§ **What you have to do**
Each record needs to be echoed exactly; can you do that?

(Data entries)
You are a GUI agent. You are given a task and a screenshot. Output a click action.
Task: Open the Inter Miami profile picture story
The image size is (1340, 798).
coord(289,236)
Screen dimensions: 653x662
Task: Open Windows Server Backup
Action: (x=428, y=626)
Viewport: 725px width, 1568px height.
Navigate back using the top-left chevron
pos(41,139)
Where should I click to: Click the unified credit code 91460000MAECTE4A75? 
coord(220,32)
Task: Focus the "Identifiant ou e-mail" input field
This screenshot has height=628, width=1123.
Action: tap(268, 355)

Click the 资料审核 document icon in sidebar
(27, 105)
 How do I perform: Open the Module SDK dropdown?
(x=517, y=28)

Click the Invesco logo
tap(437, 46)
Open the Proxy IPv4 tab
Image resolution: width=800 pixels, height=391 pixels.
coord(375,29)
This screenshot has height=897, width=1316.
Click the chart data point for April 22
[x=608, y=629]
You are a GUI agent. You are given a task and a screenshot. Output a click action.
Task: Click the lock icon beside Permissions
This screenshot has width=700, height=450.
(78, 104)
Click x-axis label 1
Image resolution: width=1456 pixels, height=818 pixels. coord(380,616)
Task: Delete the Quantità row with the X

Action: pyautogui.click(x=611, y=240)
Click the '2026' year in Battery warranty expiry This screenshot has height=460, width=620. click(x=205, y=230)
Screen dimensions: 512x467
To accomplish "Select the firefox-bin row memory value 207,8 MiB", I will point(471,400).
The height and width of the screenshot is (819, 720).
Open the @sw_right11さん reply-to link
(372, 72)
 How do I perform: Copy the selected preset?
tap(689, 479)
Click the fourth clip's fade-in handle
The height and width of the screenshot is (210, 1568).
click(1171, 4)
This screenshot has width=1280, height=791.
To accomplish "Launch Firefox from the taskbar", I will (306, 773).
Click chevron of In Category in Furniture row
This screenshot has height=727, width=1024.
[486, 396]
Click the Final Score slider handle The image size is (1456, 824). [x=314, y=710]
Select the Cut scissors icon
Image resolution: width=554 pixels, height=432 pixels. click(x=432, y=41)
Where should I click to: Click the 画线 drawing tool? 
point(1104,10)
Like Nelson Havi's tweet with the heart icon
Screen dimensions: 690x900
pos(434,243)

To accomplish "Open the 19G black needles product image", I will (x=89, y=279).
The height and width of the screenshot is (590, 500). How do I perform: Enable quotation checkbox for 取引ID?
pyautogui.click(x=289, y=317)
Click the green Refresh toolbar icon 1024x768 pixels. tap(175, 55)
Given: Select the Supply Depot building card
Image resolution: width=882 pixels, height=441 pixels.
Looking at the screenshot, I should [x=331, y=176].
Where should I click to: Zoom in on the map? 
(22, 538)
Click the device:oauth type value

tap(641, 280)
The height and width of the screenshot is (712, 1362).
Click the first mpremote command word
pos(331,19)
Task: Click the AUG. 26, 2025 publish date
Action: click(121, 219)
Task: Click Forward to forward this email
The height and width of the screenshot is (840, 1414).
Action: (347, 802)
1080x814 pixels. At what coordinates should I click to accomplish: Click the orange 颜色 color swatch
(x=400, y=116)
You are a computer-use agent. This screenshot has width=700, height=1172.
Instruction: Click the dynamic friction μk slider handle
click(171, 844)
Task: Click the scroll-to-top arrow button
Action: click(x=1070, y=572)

§ **Problem solution**
You are a GUI agent. You are given a task and a screenshot. Output a click action.
Task: Open the Inter Miami profile picture story
The image size is (1340, 798).
coord(289,236)
Screen dimensions: 653x662
Task: Open Windows Server Backup
Action: (x=428, y=626)
Viewport: 725px width, 1568px height.
Navigate back using the top-left chevron
pos(41,139)
Where should I click to: Click the unified credit code 91460000MAECTE4A75? 
coord(220,32)
Task: Focus the "Identifiant ou e-mail" input field
This screenshot has height=628, width=1123.
Action: tap(268, 355)

Click the 资料审核 document icon in sidebar
(27, 105)
 How do I perform: Open the Module SDK dropdown?
(x=517, y=28)

Click the Invesco logo
tap(437, 46)
Open the Proxy IPv4 tab
Image resolution: width=800 pixels, height=391 pixels.
coord(375,29)
This screenshot has height=897, width=1316.
Click the chart data point for April 22
[x=608, y=629]
You are a GUI agent. You are given a task and a screenshot. Output a click action.
Task: Click the lock icon beside Permissions
This screenshot has width=700, height=450.
(78, 104)
Click x-axis label 1
Image resolution: width=1456 pixels, height=818 pixels. coord(380,616)
Task: Delete the Quantità row with the X

Action: pyautogui.click(x=611, y=240)
Click the '2026' year in Battery warranty expiry This screenshot has height=460, width=620. click(x=205, y=230)
Screen dimensions: 512x467
To accomplish "Select the firefox-bin row memory value 207,8 MiB", I will point(471,400).
The height and width of the screenshot is (819, 720).
Open the @sw_right11さん reply-to link
(372, 72)
 How do I perform: Copy the selected preset?
tap(689, 479)
Click the fourth clip's fade-in handle
The height and width of the screenshot is (210, 1568).
click(1171, 4)
This screenshot has width=1280, height=791.
To accomplish "Launch Firefox from the taskbar", I will (306, 773).
Click chevron of In Category in Furniture row
This screenshot has height=727, width=1024.
[486, 396]
Click the Final Score slider handle The image size is (1456, 824). [x=314, y=710]
Select the Cut scissors icon
Image resolution: width=554 pixels, height=432 pixels. click(x=432, y=41)
Where should I click to: Click the 画线 drawing tool? 
point(1104,10)
Like Nelson Havi's tweet with the heart icon
Screen dimensions: 690x900
pos(434,243)

To accomplish "Open the 19G black needles product image", I will (x=89, y=279).
The height and width of the screenshot is (590, 500). How do I perform: Enable quotation checkbox for 取引ID?
pyautogui.click(x=289, y=317)
Click the green Refresh toolbar icon 1024x768 pixels. tap(175, 55)
Given: Select the Supply Depot building card
Image resolution: width=882 pixels, height=441 pixels.
Looking at the screenshot, I should [x=331, y=176].
Where should I click to: Zoom in on the map? 
(22, 538)
Click the device:oauth type value

tap(641, 280)
The height and width of the screenshot is (712, 1362).
Click the first mpremote command word
pos(331,19)
Task: Click the AUG. 26, 2025 publish date
Action: click(121, 219)
Task: Click Forward to forward this email
The height and width of the screenshot is (840, 1414).
Action: (347, 802)
1080x814 pixels. At what coordinates should I click to accomplish: Click the orange 颜色 color swatch
(x=400, y=116)
You are a computer-use agent. This screenshot has width=700, height=1172.
Instruction: Click the dynamic friction μk slider handle
click(171, 844)
Task: Click the scroll-to-top arrow button
Action: click(x=1070, y=572)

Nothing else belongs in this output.